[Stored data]
%%

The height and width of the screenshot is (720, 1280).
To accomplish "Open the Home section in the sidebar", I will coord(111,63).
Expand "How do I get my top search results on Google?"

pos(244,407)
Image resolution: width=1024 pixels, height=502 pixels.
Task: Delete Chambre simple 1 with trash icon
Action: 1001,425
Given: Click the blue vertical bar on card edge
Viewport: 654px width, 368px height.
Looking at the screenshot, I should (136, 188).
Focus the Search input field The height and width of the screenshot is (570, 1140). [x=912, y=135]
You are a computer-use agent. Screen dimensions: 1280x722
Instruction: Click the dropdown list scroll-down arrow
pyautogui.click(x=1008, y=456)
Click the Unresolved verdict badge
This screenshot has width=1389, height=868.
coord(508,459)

%%

Using the entries above, output exactly the lines between the line holding "Focus the Search" and the line holding "You are a computer-use", end lines included, and nothing more.

Focus the Search input field The height and width of the screenshot is (570, 1140). [x=912, y=135]
You are a computer-use agent. Screen dimensions: 1280x722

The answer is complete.